Dublin 2 Agreement

The Dublin 2 agreement, also known as the Dublin Regulation, is a European Union regulation that determines which EU member state is responsible for processing asylum applications. The regulation was first introduced in 1997, and was amended in 2013 to address some of the criticisms that had been levelled against it.

Under the Dublin 2 agreement, asylum seekers must apply for asylum in the first EU member state they enter. If they enter another EU member state after that, they can be returned to the first country to have their asylum claim processed. The regulation is designed to prevent asylum seekers from “shopping” around for the best country to apply for asylum in, and to ensure that each country takes responsibility for processing the asylum claims that arise within its borders.

One of the main criticisms of the Dublin 2 agreement is that it places an unfair burden on countries that are located at the EU`s external borders, such as Greece and Italy. These countries often receive large numbers of asylum seekers, but are not always well-equipped to process their claims or provide them with adequate support.

Another criticism of the Dublin 2 agreement is that it can lead to asylum seekers being returned to countries where they face persecution or other forms of harm. For example, if an asylum seeker enters the EU through Greece and then travels to Germany to apply for asylum, they can be returned to Greece even if they have reason to believe that they will not be safe there.

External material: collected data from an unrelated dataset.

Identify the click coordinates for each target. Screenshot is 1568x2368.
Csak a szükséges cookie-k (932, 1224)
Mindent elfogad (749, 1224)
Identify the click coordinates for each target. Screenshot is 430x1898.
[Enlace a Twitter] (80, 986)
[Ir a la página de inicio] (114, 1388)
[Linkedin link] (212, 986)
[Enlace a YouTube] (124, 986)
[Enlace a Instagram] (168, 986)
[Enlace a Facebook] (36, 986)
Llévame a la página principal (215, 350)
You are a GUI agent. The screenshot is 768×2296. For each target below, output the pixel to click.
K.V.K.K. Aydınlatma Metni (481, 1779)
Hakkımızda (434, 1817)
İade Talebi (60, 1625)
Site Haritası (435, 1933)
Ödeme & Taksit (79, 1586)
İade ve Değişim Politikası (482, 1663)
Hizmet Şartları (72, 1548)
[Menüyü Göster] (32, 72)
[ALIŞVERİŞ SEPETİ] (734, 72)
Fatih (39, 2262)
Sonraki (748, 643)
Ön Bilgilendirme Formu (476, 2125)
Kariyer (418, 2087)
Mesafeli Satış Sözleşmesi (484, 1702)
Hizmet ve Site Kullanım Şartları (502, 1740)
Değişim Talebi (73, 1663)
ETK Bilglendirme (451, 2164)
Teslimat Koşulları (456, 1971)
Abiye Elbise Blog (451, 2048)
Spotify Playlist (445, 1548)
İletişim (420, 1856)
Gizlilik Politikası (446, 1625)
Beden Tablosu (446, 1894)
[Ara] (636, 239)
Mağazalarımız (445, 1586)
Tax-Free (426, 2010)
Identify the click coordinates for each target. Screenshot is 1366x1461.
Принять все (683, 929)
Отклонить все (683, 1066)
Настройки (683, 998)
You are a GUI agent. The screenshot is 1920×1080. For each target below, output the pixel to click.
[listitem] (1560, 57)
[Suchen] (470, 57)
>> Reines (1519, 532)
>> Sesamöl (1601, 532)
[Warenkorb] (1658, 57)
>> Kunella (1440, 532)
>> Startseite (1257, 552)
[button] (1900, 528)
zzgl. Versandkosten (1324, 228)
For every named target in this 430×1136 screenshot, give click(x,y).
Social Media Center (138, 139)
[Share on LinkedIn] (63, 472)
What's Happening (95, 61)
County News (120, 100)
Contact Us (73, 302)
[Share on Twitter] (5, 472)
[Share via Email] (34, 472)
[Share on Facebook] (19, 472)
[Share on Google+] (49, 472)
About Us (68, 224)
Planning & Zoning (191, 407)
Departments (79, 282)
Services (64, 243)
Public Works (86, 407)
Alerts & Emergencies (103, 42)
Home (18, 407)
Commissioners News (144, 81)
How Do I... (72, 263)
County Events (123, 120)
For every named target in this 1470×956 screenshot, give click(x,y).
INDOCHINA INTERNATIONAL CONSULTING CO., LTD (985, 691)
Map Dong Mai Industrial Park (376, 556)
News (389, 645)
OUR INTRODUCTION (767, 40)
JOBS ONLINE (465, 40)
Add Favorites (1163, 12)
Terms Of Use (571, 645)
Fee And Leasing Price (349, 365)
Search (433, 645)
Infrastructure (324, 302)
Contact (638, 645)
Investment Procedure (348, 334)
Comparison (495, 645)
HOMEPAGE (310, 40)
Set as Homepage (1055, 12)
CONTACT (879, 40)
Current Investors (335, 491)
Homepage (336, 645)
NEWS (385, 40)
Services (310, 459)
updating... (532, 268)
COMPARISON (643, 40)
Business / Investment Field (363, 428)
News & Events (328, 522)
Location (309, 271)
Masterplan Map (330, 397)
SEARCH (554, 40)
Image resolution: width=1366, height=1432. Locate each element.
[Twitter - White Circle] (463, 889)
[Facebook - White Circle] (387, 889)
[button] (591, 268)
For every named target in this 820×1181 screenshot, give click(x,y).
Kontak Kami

In response to these criticisms, the Dublin 2 agreement was amended in 2013 to include a number of new provisions. These provisions aim to improve the protection of asylum seekers and to ensure that the burden of processing asylum claims is more evenly distributed across EU member states.

For example, the amended regulation includes a provision that allows asylum seekers to be transferred to another EU member state if it is in their best interests. It also includes provisions for the suspension of transfers to countries that are experiencing particular difficulties, such as a large influx of asylum seekers or a breakdown of the asylum system.

The Dublin 2 agreement is an important part of the EU`s asylum system, but it is not without its problems. As EU member states continue to grapple with the challenge of providing protection to those in need, it is likely that further changes will be made to the regulation in the coming years.